AMC Management & Business Planning
With increasing financial, regulatory, and operational pressures, AMC management has become more complex and challenging. Consequently, AMC leaders are looking to better manage the resources they have to ensure the success and growth of their institutions.
Drawing upon our broad experience with AMCs and expertise in financial and organizational management, ECG assists AMC leadership in a variety of ways, including:
Resource Management
ECG helps you to simplify the collecting and reporting of data so leadership can easily understand where the AMC stands operationally and financially and how the AMC compares to goals – then we use that information to identify where to strategically invest resources. We develop reports and metrics that focus on key areas of success across the clinical, teaching, and research missions. While a change in culture for many SOMs, the revised management approach becomes one that drives your organization to greater success and achievement of school-wide goals.
Business Planning
Expanding an AMC requires accurate, detailed, and informed business planning. Our commitment to your academic industry ensures that we bring an unsurpassed level of understanding to your planning efforts. Whether it is developing a multidisciplinary cancer center or a department-based clinic, we can assist from concept to implementation, and connect the myriad of dots between.
Organizational Design
The complex environment in which AMCs operate requires faculty leadership to have access to a high level of administrative expertise. ECG works with you to determine the most appropriate management structure for your AMC, SOM department, or faculty practice plan (FPP) organization. This may be through creating traditional management structures or moving the AMC toward nontraditional approaches such as cluster management. As you decide upon and refine an alternative, ECG assists in developing a plan to migrate to the new structure, while focusing on the overall implications to the institution as well as your individual departments/units.
Selected Projects
Developing a mission-based management (MBM) framework and allocation guidelines. Expand Minimize
A public SOM in the Midwest was faced with reductions in state appropriations and increased pressures from academic health center and university leadership for more efficient and rational management of financial resources. ECG assisted the client in developing an MBM reporting framework to enhance the SOM’s and departments’ decision-making process regarding resource allocation and the use of available funds. The framework included approaches for tracking faculty effort expectations; preparing all-funds and mission-based income statements; identifying performance metrics in the areas of teaching, research, and patient care activities; and creating summary MBM reports to provide meaningful information to department and SOM leadership.

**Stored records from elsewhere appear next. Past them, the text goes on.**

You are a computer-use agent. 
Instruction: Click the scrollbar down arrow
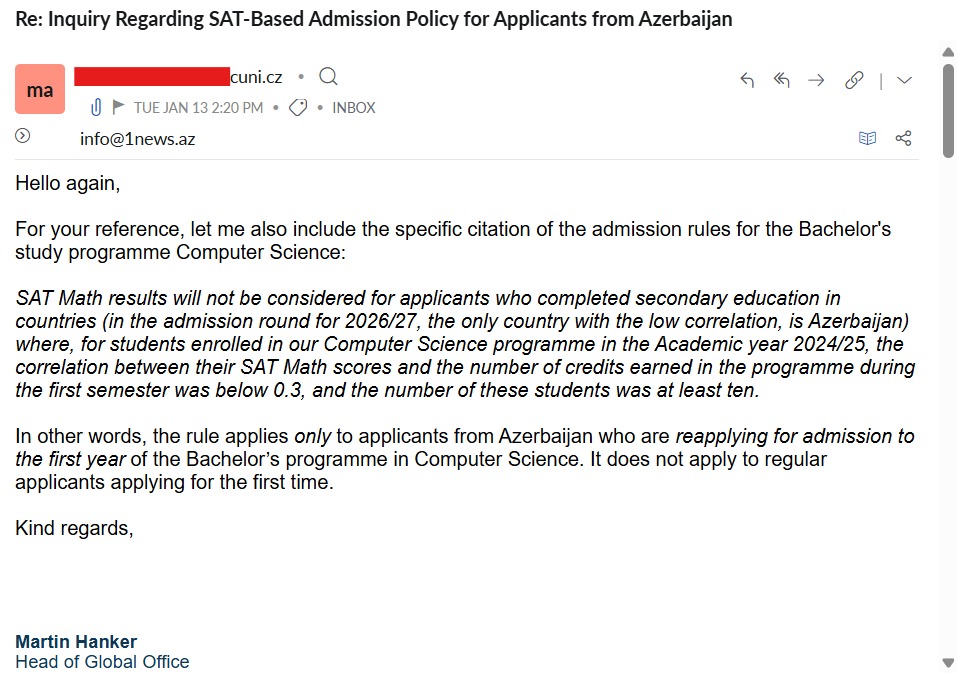pyautogui.click(x=948, y=662)
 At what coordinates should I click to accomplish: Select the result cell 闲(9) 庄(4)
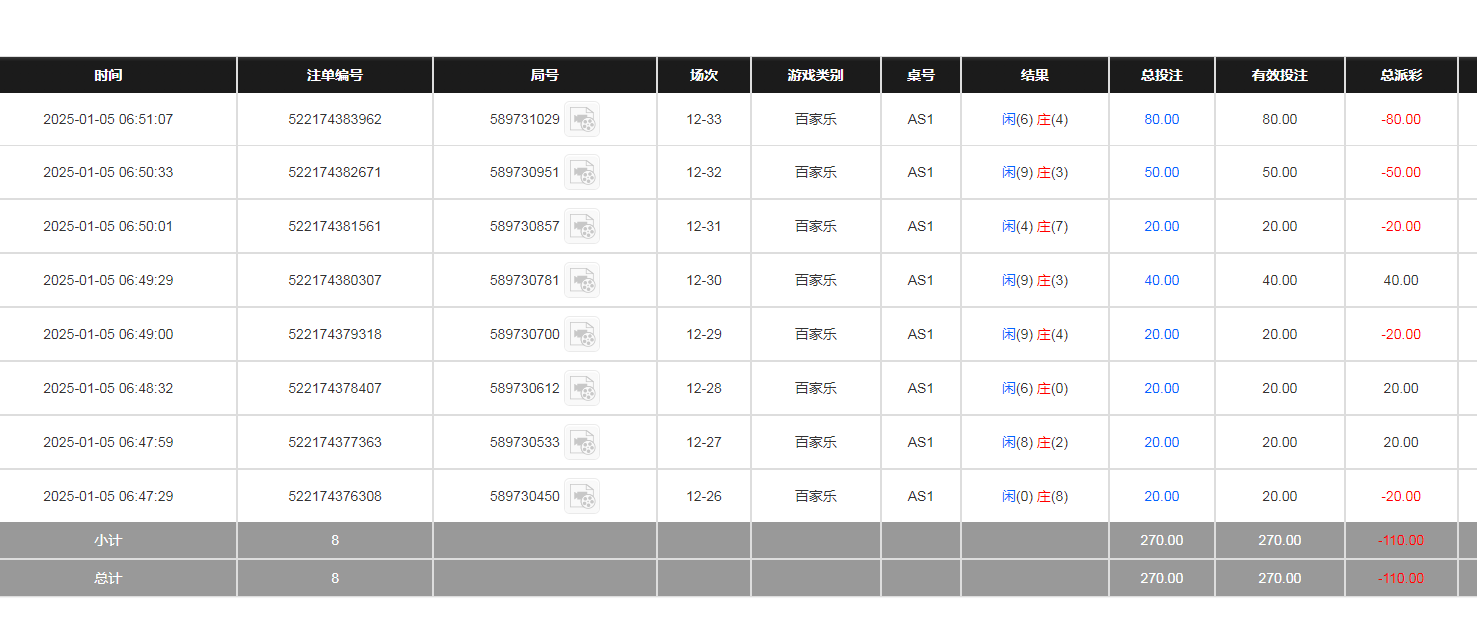point(1034,335)
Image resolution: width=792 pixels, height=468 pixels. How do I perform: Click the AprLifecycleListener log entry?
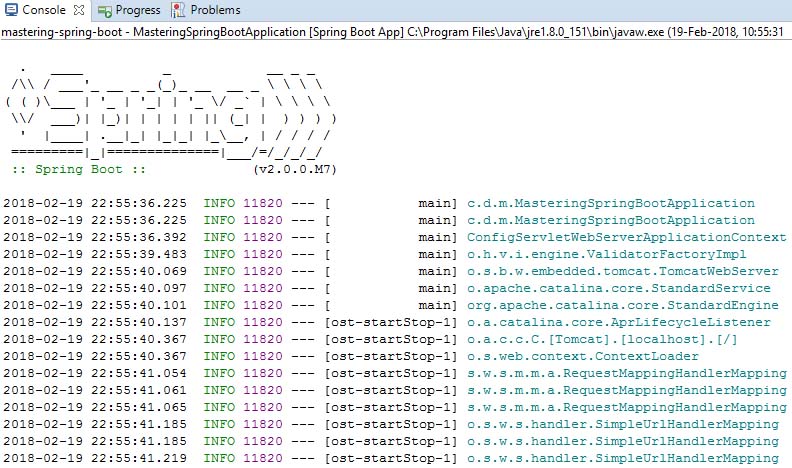tap(618, 322)
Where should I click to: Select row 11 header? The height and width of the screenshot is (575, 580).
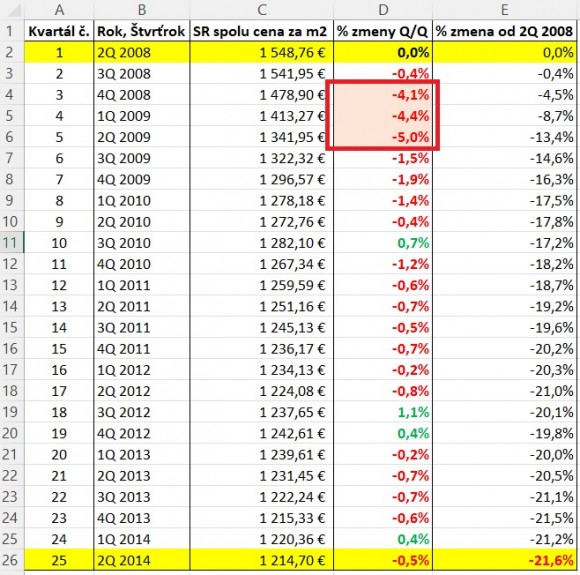point(12,243)
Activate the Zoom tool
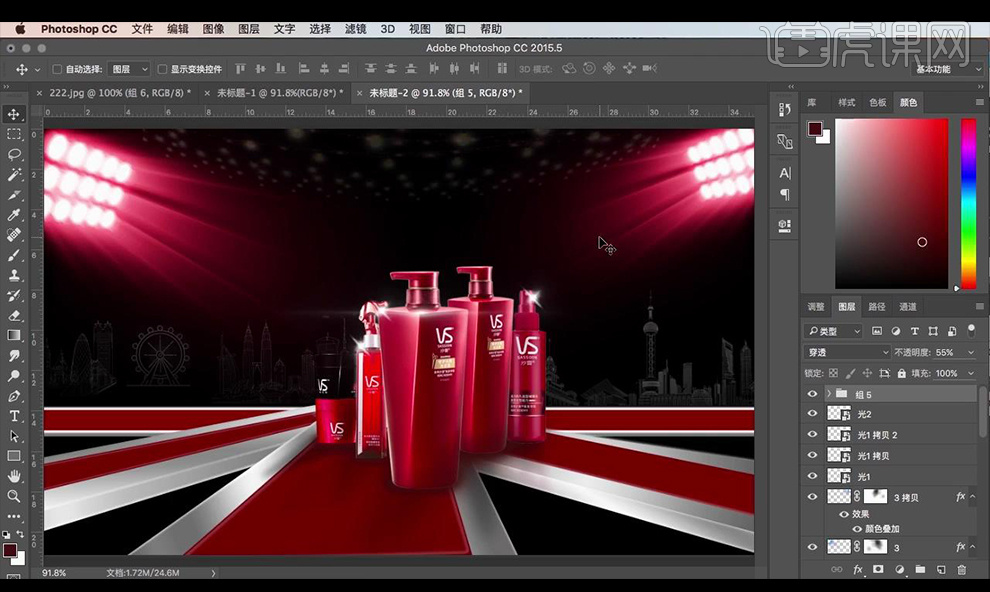Screen dimensions: 990x592 pyautogui.click(x=14, y=496)
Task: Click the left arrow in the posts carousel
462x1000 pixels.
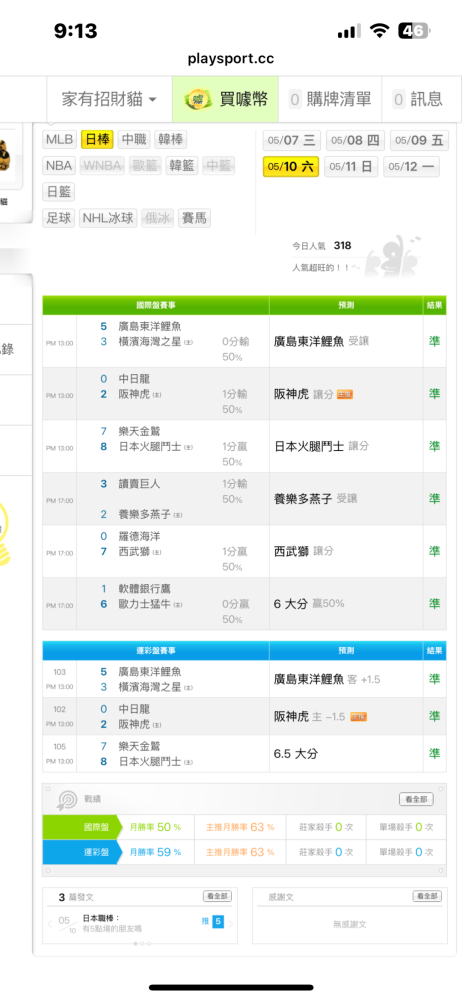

Evaluating the effectiveness of the SOM administrative model. Expand Minimize
ECG validated the financial and operational benefits of an SOM’s consolidated administrative model and developed four key recommendations for improving the model’s performance and effectiveness. Our review indicated that the current model was providing quality administrative services and that moving to independent administrative teams for each department would require approximately $3.0 million in annual incremental costs. Subsequent to implementation, the client reported that the anticipated cost savings were realized, and service levels increased.
Developing fund allocation principles to guide SOM strategic plan development. Expand Minimize
A public SOM in the western U.S. wanted to increase its national prominence through the recruitment and retention of quality faculty members. ECG assisted the client in identifying and prioritizing educational and service activities for which state funds would be provided, as well as documented a set of allocation principles. Subsequently, the potential impact of these principles was determined by a financial model based on the SOM’s curriculum and other documentation. The results of the model provided the school’s leadership with objective information to guide future resource allocation decisions. The allocation principles served as a key component of a planning retreat, during which the SOM executive committee evaluated the priorities and initiatives included in the school’s strategic plan.
Reviewing the surgical department administrative infrastructure at a private SOM. Expand Minimize
ECG assessed the administrative model and resources across all surgical departments at a private SOM. Our in-depth interviews with department leadership and review of current staffing levels and reporting relationships resulted in the development of a revised administrative model as well as redesigned management and reporting packages that were approved and implemented by department and SOM leadership.
Conducting an operational assessment of the physician support infrastructure at a public SOM. Expand Minimize
As part of a larger assignment to develop a business plan for a public SOM and its practice plan and teaching hospital affiliates, ECG evaluated the scope, efficiency, and effectiveness of the clinical support infrastructure. Based on our analysis of current operational statistics and interviews with representatives from all three entities, we developed a set of recommendations that combined or changed their various capabilities to support physicians and identified more than $600,000 in immediate savings on overhead costs.